#### PROVIDED DATA

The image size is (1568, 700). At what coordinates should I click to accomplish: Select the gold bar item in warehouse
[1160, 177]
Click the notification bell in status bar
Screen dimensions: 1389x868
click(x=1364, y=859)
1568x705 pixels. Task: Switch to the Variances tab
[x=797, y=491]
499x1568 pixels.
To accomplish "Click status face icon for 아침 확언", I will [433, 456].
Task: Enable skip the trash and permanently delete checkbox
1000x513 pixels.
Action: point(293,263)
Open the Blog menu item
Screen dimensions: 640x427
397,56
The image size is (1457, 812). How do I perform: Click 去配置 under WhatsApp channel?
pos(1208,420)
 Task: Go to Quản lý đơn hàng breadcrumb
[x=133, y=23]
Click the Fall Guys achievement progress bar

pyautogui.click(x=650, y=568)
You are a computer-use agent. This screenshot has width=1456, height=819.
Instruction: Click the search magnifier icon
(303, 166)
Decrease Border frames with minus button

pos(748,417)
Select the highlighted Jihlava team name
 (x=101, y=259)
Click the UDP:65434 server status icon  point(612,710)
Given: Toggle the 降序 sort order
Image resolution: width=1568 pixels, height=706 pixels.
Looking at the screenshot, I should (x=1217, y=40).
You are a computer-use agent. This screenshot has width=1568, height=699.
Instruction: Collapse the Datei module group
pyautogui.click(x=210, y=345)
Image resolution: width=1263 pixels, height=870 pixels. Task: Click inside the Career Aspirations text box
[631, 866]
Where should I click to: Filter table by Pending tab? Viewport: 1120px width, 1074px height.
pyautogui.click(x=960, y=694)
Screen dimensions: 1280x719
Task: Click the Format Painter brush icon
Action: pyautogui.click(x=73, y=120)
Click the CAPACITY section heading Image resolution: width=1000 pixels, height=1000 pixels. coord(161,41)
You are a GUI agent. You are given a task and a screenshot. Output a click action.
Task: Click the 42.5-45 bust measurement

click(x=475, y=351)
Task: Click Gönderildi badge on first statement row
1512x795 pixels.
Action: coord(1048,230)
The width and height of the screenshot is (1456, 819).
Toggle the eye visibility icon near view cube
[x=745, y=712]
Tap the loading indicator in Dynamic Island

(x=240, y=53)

########

> _GIVEN REQUEST_: Set out the records as a numbered list, starting at the line that contains "You are a GUI" and ending at the last line of the records, and omit any blank lines.

> _WRITTEN SOLUTION_:
1. You are a GUI agent. You are given a task and a screenshot. Output a click action.
2. Task: Click the 42.5-45 bust measurement
3. click(x=475, y=351)
4. Task: Click Gönderildi badge on first statement row
5. 1512x795 pixels.
6. Action: coord(1048,230)
7. The width and height of the screenshot is (1456, 819).
8. Toggle the eye visibility icon near view cube
9. [x=745, y=712]
10. Tap the loading indicator in Dynamic Island
11. (x=240, y=53)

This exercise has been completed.